John Hillcoat took on Cormac McCarthy‘s The Road, a project I suspected “could be done,” but “couldn’t be done well.”   He made the film, but it was terrible.

Many successful novels fall into that latter category.  Sure, the films can be made, but for whatever reason, the films often fail to make that same connection with the viewer as the novel made with the reader.

There are those odd novels, here and there, that are so large in scope that not only can they not be made well, they cannot be made at all.

Peter Jackson‘s Lord of the Rings trilogy was a project that most thought “couldn’t be made.”  At 1,000+ pages, Tolkien’s Lord of the Rings is actually a three volume set divided into six books and all contained in one novel.  Jackson not only made the films, but he made a very fine set of films; worthy of the novel.
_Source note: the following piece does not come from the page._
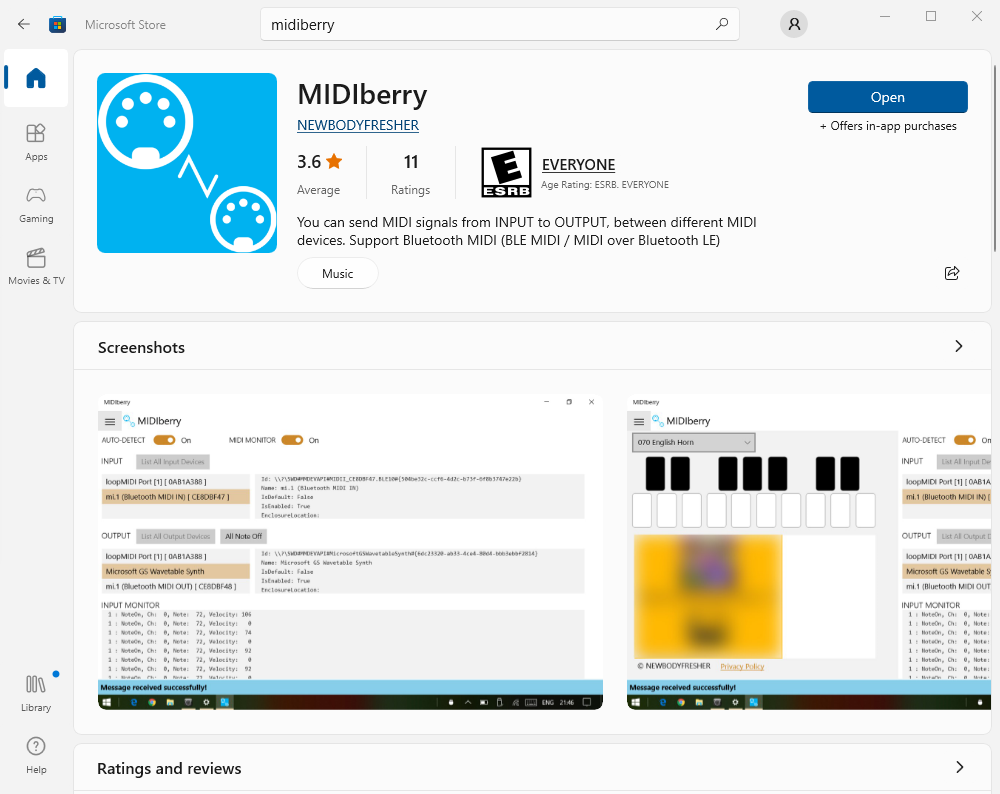Viewport: 1000px width, 794px height.
Task: Click the MIDIberry app logo
Action: coord(187,163)
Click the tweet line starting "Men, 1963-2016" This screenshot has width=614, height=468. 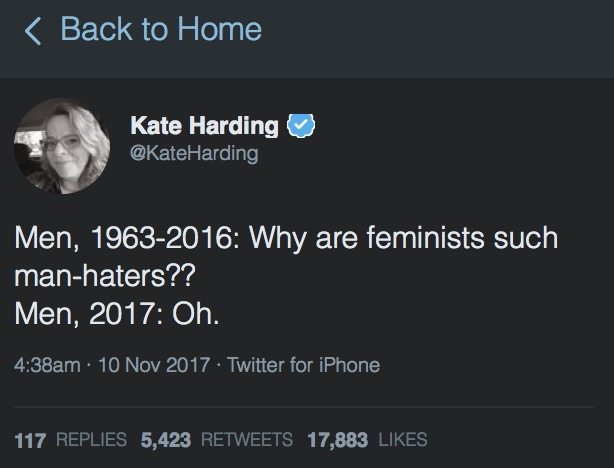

Stephen King’s The Dark Tower series is a seven volume set contained in seven separately published novels totaling over 3,000 pages.  The series also ties in with stories from other King novels such as The Stand, ‘Salem’s Lot, Insomnia, The Talisman (by extension), Black House, Hearts in Atlantis, Eyes of the Dragon,  as well as several short stories published in anthology sets.  Granted that the references within the Dark Tower series to most of the other stories are more like tie-ins and shout outs to loyal readers than actually substantively part of each of those separate stories, but there are several novels with key components to the story, and the point of all of this is to paint the landscape that is the Dark Tower as being as immense as the tower itself.

Turning this series into film just can’t be done.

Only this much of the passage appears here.